Recenzja książki „Zabawa w chowanego”.
Nigdy nie wiesz, czy nie znikniesz na zawsze, gdy zatrze się granica między życiem a fikcją.

Życie młodej i bardzo znanej pisarki Flory Conway w zasadzie kończy się w momencie, gdy podczas zabawy w chowanego z jej własnego domu znika jej trzyletnia córeczka Carrie. Sprawa już od samego początku jest bardzo podejrzana, ponieważ drzwi pozostały zamknięte na zamek, a w apartamencie pisarki nie było nikogo poza Florą i Carrie. Na nagraniach z monitoringu również nie pojawia się nikt, kto wchodziłby lub wychodziłby w tym czasie z budynku, przez co po kilku miesiącach całe śledztwo utyka w martwym punkcie. Po drugiej stronie Atlantyku, w Paryżu, bestselerowy pisarz Romain Ozorski przeżywa poważny kryzys w życiu prywatnym, który to rzuca się potężnym cieniem na jego karierę pisarską. Jednak pewnego dnia, na szczycie pewnego wieżowca losy Flory i Romaina zetkną się ze sobą, a będzie to o tyle ważne spotkanie dla Conway, ponieważ Ozorski ma w rękach klucz do rozwiązania tajemnicy zniknięcia jej córeczki. Gdzie kończy się fikcja, a zaczyna prawdziwe życie? Kto jest tutaj głównym bohaterem? Jaka tajemnica połączy tę dwójkę?

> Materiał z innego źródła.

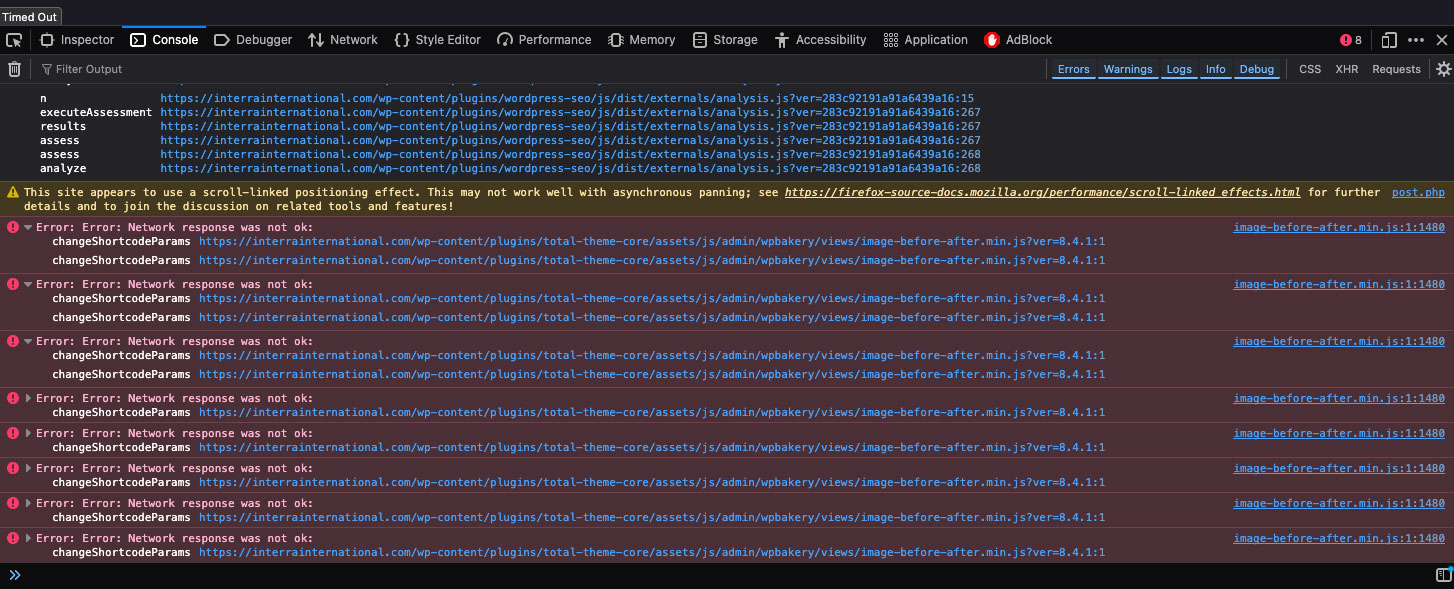Toggle the Warnings filter

1128,69
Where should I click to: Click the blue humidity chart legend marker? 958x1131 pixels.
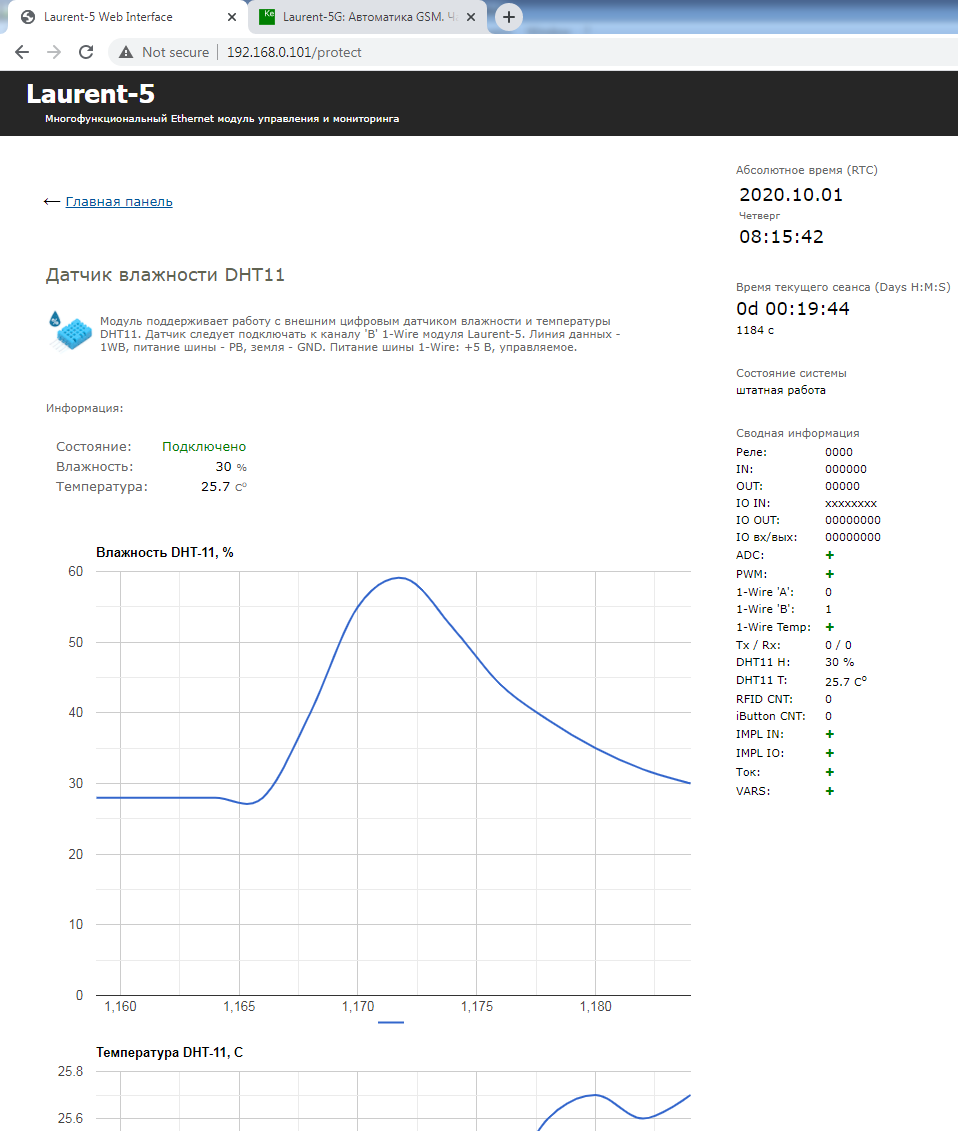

Guillaume Musso nikomu chyba nie trzeba przedstawiać. Ten francuski autor od blisko dziesięciu lat nie schodzi z pierwszego miejsca listy najpopularniejszych pisarzy. Jest autorem siedemnastu bestsellerów, przełożonych na 42 języki, sprzedanych w nakładzie blisko 35 milionów egzemplarzy. Powieści Musso charakteryzuje przede wszystkim niemożliwe do podrobienia połączenie wątków romantycznych, obyczajowych, kryminalnych z fantastyką, dzięki czemu na całym świecie zdobył on rzeszę wiernych fanów.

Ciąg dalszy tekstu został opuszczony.